ラップタイムが上がり、何とか前に出られれば・・・という気持ちが判断を誤らせてしまった。
また鈴鹿、タイと、2戦連続の高橋選手自身のミスによりレースを失っており、無難に走りきる事だけに専念すれば良かった・・・だが消極的になっては参戦する意義がないという葛藤・・・。
しかし結果、代償は大きかった。
今シーズン熟成が進んだ「2号車 LOTUS EVORA」は昨シーズンの不調を払拭すべく大改良を施されシーズンに臨み、序盤こそ遅れをとっていたタイヤとのバランスが悪かったが、Rd4SUGO前に完全2016ヴァージョンとなってからは確実にクラストップの戦闘力をもったマシンとなった。
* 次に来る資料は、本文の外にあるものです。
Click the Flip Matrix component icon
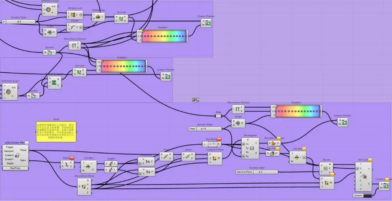 [x=272, y=153]
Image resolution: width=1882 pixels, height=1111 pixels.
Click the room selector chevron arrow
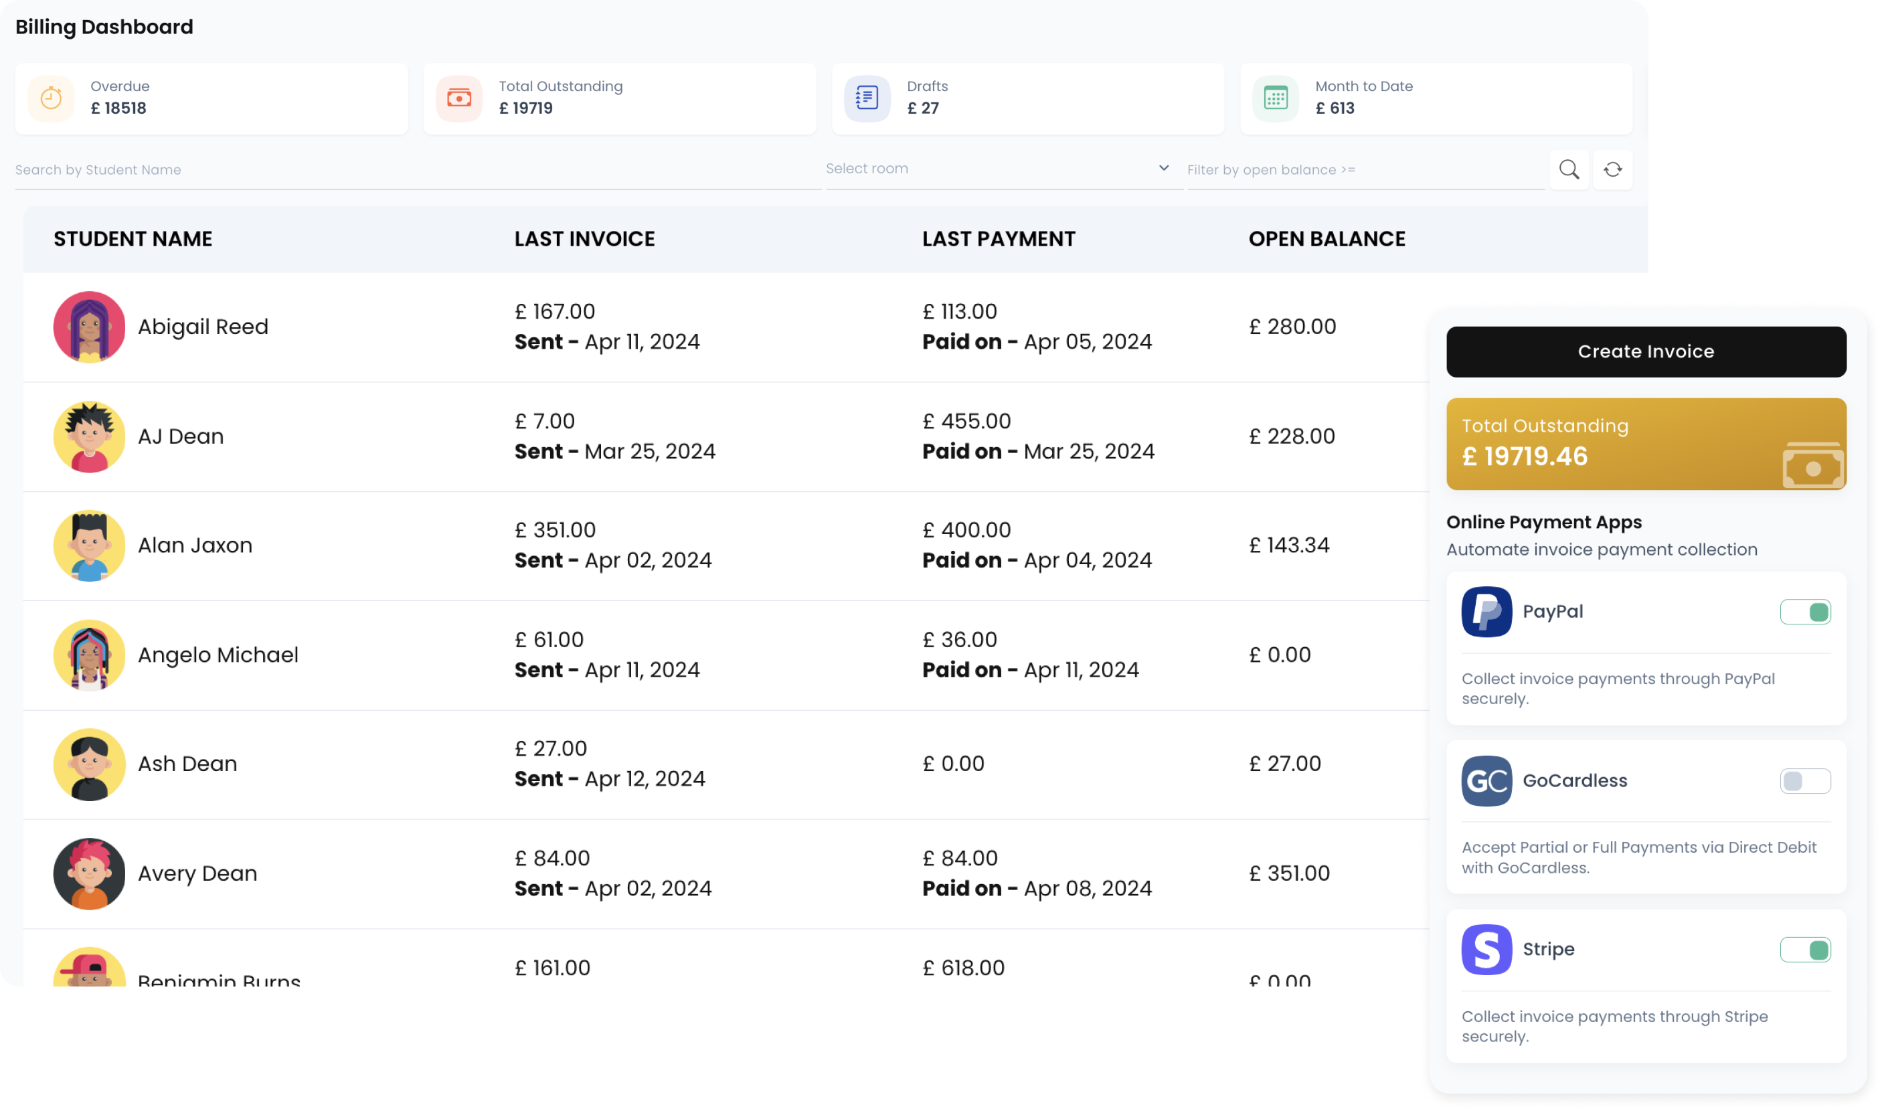tap(1161, 168)
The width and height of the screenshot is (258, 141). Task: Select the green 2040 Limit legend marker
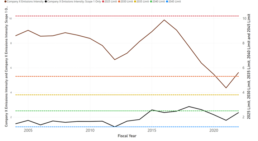coord(151,1)
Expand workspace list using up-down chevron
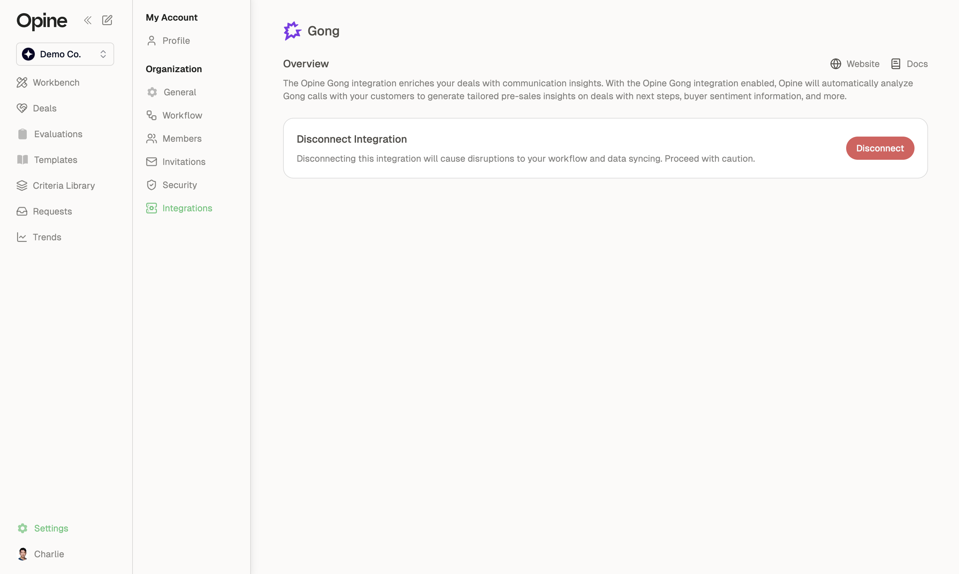The image size is (959, 574). pyautogui.click(x=103, y=54)
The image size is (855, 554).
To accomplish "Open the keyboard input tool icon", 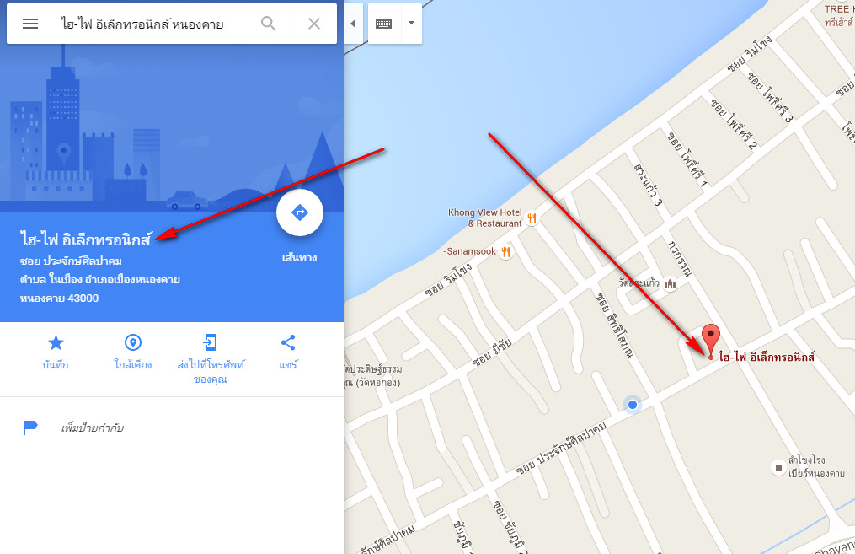I will click(384, 24).
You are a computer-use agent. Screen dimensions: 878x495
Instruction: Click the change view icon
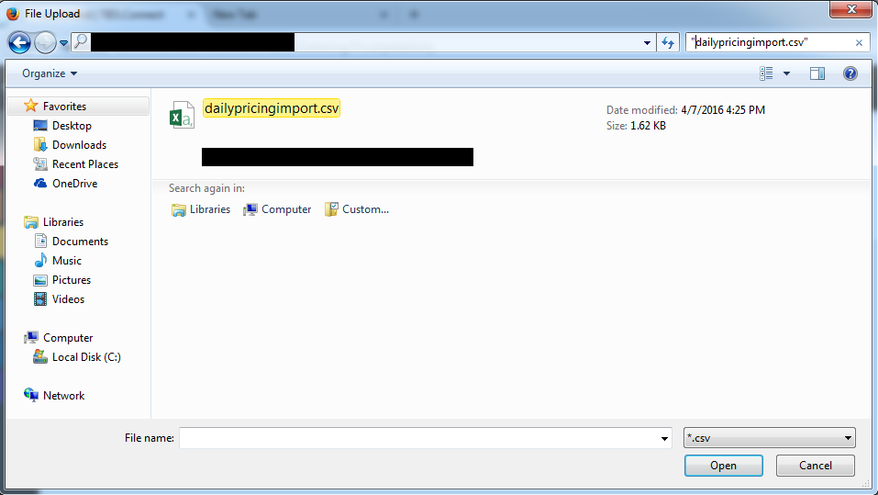pos(767,73)
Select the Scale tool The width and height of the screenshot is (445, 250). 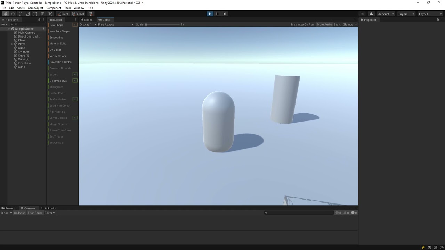coord(28,14)
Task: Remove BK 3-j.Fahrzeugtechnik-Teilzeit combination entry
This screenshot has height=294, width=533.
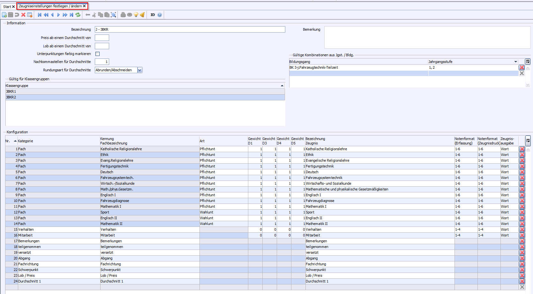Action: tap(522, 67)
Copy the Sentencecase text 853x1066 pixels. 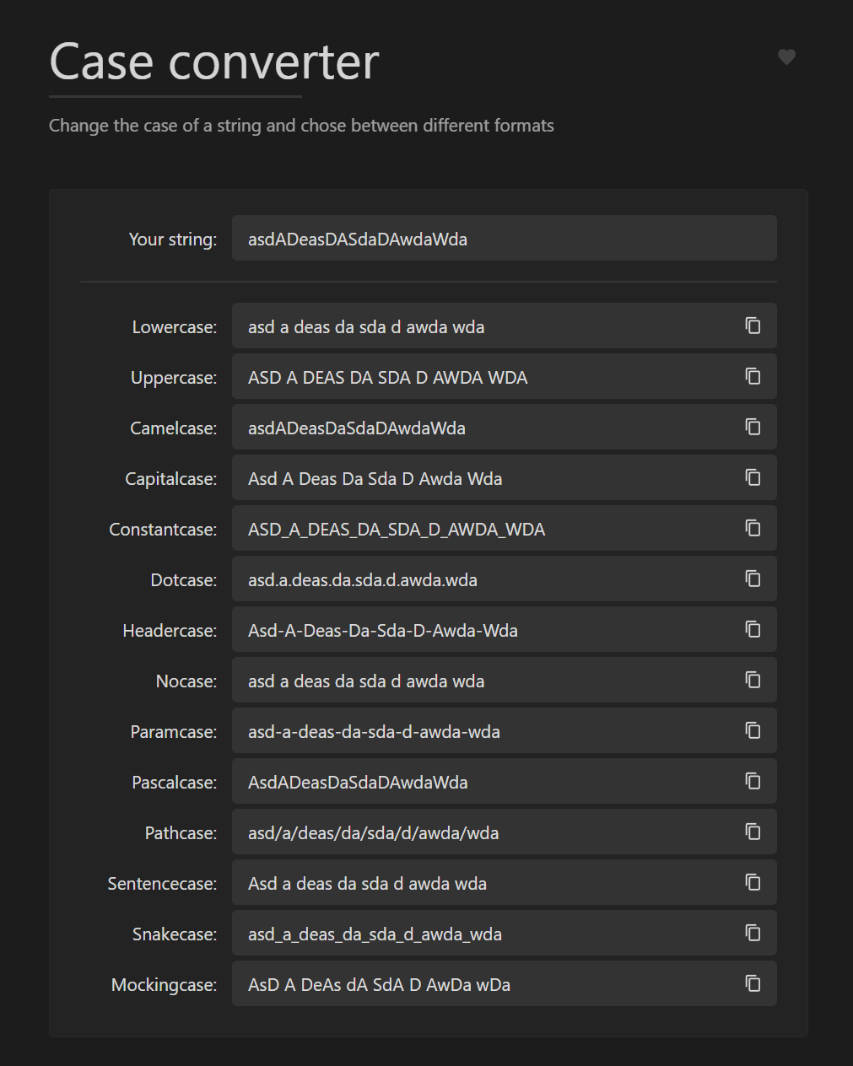click(x=753, y=882)

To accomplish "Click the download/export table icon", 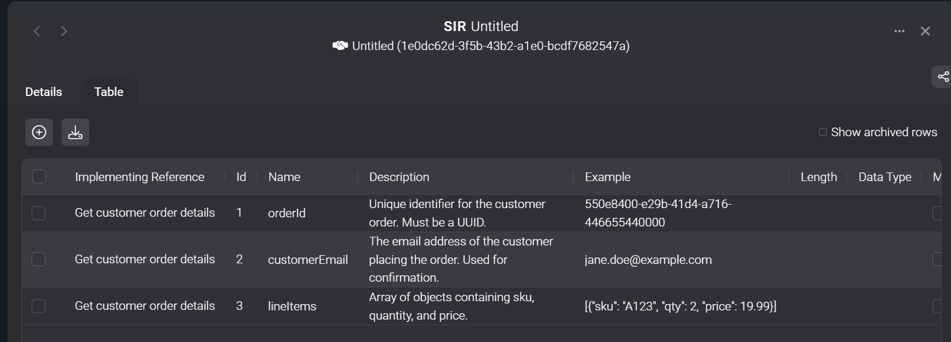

だがそのRd4SUGO戦始め、以降は8月Rd5富士のマシントラブル以外は全てスピンやクラッシュでレースを失い、Rd6鈴鹿1000kmでのクラッシュは、2016ヴァージョンのパーツを失い、再び2015ヴァージョンに戻さざるえなくなってしまった。
2年連続の不振・・・2015年シーズンはマシントラブル、タイヤバースト、と主にハードが原因でドライバーは殆どミスなしだったが、今シーズン、マシンは良い状態仕上がったが、ドライバーが不振の主な原因となった。
もっとも2016年もマシントラブルが無くなったわけではなく、プラクティス等で走行時間を失う事は多々あり、そのシワ寄せの多くは高橋選手が負うこと事となり、今回のモテギでも金曜のプラクティスは0周・・・。
なかなか歯車がうまく噛み合わない・・・。